Exercise prompt: Can you reproduce the post "Stick to what you know" below, word for word and in full?

Page extract:
+ + +

Stick to what you know
I’ve been reading this book my little buddy Miles gave me. So far it’s pretty good-there are parts that I find preachy and a little 12 step-ish but for the most part it’s very informative and beneficial. It’s based on the thought that things happen in our life that hinder or help us achieve our goals and that you need to resolve the ones that hinder in order to live a full filled, creative life as an artist. Part of that process is called time travel where you go back into your past and find the situation and reasons why certain things hinder your development- then you write about them in order to process them.
Two things came to mind for me but were significant enough to make me stop doing art for 16 years. The first was negative feedback from a watercolor teacher i had while I was in college in California. I don’t really remember the details other than he really loved my paintings- IF they were flowers. Sure, flowers are pretty and all, i just wanted to paint people and other things. My teacher used to constantly tell me “STICK TO WHAT YOU KNOW!” I disregarded what he said and I ventured out one time and painted an Asian woman sitting on a hard wood floor. I was VERY proud of this picture. We had critiques and my teacher would pick a few of our paintings and then we would pick a few. I choose the Asian lady and pinned it up next to the 4 floral ones my teacher picked. He oohed and awed over my flowers but when he got to the Asian lady he flat out said “i don’t like it, it doesn’t appeal to me.” I was shocked and argued with him about it trying to point out what I found beautiful. He continued to criticize it in what I found to be an unfair manner. I was hurt and angry. I ended up leaving the class early (and probably very dramatically) and I went home and cried in my room for hours. I didn’t go back to his class again- only to pick up my pictures. He had left me a note that he wanted to see me and that he wanted to display some of my FLORAL pictures in an art show. I remember that feeling like it was somehow insult to injury so i took a sharpie marker and wrote on the Asian lady’s matt board ” ART IS NOT DONE TO APPEAL TO THE VIEWER. THIS IS MY CREATION” and I signed my name and left it on his desk. I took all my other paintings home with me minus the Asian lady with the heart broken message on the matt board. Some how I got this painting back because I found it and the matt board just yesterday while I was looking through some old art stuff. Over the years I’ve thought about this situation and convinced myself the painting was probably out of proportion and hideous. When I saw it yesterday, i realized I still really like it. It appeals to me. And that is really ALL that is important. I googled the David McGuire- convinced he’d died and gone straight to hell, but he’s still very alive and painting beautiful watercolors. Looking back I realize he was a very good and fair teacher. He taught me a lot and he was a funny guy. With the exception of his harsh remarks about my Asian Lady, he was a really good teacher and an amazing artist. I can live with that.

+ + +

Data extract:
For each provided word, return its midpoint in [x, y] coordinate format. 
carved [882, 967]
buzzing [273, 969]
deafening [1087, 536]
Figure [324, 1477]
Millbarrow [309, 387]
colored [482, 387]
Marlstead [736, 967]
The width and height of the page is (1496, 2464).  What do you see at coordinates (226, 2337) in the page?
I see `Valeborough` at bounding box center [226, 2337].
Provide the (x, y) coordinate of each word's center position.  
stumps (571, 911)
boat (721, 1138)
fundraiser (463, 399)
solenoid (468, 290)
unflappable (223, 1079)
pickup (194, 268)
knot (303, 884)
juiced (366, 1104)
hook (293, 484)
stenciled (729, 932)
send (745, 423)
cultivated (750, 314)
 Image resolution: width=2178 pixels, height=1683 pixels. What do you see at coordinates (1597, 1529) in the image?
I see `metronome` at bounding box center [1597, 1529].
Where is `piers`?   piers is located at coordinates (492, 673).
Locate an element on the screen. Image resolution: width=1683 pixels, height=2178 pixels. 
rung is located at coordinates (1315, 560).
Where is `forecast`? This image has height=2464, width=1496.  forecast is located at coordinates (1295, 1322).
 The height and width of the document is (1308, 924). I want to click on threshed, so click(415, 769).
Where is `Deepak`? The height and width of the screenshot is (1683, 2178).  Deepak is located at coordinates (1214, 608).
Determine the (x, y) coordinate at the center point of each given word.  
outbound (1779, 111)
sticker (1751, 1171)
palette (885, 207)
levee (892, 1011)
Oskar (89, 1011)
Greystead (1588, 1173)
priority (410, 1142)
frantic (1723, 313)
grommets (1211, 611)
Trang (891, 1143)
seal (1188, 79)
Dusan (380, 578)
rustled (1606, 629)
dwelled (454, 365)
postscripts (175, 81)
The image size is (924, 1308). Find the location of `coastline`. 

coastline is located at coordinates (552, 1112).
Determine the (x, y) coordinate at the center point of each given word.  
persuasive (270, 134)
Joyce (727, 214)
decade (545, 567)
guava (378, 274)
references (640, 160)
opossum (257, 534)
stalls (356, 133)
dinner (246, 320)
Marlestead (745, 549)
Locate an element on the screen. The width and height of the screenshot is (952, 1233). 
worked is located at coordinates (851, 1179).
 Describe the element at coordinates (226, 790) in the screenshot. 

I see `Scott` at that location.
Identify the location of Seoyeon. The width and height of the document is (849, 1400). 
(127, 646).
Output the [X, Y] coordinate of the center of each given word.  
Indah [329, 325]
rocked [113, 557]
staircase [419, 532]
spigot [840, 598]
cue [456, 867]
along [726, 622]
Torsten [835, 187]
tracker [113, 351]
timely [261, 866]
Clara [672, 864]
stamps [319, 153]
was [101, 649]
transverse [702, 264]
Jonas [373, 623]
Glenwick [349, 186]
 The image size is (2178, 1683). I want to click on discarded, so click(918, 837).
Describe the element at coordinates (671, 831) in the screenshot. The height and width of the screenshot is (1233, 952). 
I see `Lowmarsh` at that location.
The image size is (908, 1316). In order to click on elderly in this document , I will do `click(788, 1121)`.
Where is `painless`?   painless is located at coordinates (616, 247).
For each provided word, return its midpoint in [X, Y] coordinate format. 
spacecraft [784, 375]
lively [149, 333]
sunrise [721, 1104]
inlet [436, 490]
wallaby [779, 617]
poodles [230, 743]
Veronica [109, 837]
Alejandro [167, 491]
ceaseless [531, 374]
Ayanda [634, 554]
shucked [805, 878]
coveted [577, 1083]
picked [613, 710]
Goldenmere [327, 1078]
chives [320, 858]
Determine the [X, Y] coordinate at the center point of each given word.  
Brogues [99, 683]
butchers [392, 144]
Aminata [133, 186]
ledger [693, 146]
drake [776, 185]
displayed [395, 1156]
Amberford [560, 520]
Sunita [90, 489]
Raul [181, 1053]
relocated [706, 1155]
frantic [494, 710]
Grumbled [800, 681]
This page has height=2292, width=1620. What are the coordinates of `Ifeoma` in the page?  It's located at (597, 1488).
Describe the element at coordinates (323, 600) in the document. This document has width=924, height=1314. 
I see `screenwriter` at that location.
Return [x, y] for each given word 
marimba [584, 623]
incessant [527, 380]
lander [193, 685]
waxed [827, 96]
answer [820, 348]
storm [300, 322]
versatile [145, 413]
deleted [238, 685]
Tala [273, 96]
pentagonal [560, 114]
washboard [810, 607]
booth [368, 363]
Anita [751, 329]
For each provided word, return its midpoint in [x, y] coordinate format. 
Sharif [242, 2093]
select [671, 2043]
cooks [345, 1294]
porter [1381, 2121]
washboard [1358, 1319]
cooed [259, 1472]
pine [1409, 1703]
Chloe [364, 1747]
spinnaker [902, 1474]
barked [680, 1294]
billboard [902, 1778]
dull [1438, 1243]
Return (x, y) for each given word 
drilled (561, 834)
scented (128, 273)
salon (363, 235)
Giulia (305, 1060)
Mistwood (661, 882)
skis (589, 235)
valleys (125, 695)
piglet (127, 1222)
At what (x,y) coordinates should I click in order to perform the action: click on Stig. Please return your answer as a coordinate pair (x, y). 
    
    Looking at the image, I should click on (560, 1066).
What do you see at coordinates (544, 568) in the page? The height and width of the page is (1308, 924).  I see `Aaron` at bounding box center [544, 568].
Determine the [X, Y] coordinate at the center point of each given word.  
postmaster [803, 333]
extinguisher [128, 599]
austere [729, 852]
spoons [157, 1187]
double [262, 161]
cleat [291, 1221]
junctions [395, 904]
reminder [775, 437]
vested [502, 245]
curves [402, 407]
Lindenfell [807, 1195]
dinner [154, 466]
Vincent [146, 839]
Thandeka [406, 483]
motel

+ + +

Result for this exercise:
Stick to what you know
I’ve been reading this book my little buddy Miles gave me. So far it’s pretty good-there are parts that I find preachy and a little 12 step-ish but for the most part it’s very informative and beneficial. It’s based on the thought that things happen in our life that hinder or help us achieve our goals and that you need to resolve the ones that hinder in order to live a full filled, creative life as an artist. Part of that process is called time travel where you go back into your past and find the situation and reasons why certain things hinder your development- then you write about them in order to process them.
Two things came to mind for me but were significant enough to make me stop doing art for 16 years. The first was negative feedback from a watercolor teacher i had while I was in college in California. I don’t really remember the details other than he really loved my paintings- IF they were flowers. Sure, flowers are pretty and all, i just wanted to paint people and other things. My teacher used to constantly tell me “STICK TO WHAT YOU KNOW!” I disregarded what he said and I ventured out one time and painted an Asian woman sitting on a hard wood floor. I was VERY proud of this picture. We had critiques and my teacher would pick a few of our paintings and then we would pick a few. I choose the Asian lady and pinned it up next to the 4 floral ones my teacher picked. He oohed and awed over my flowers but when he got to the Asian lady he flat out said “i don’t like it, it doesn’t appeal to me.” I was shocked and argued with him about it trying to point out what I found beautiful. He continued to criticize it in what I found to be an unfair manner. I was hurt and angry. I ended up leaving the class early (and probably very dramatically) and I went home and cried in my room for hours. I didn’t go back to his class again- only to pick up my pictures. He had left me a note that he wanted to see me and that he wanted to display some of my FLORAL pictures in an art show. I remember that feeling like it was somehow insult to injury so i took a sharpie marker and wrote on the Asian lady’s matt board ” ART IS NOT DONE TO APPEAL TO THE VIEWER. THIS IS MY CREATION” and I signed my name and left it on his desk. I took all my other paintings home with me minus the Asian lady with the heart broken message on the matt board. Some how I got this painting back because I found it and the matt board just yesterday while I was looking through some old art stuff. Over the years I’ve thought about this situation and convinced myself the painting was probably out of proportion and hideous. When I saw it yesterday, i realized I still really like it. It appeals to me. And that is really ALL that is important. I googled the David McGuire- convinced he’d died and gone straight to hell, but he’s still very alive and painting beautiful watercolors. Looking back I realize he was a very good and fair teacher. He taught me a lot and he was a funny guy. With the exception of his harsh remarks about my Asian Lady, he was a really good teacher and an amazing artist. I can live with that.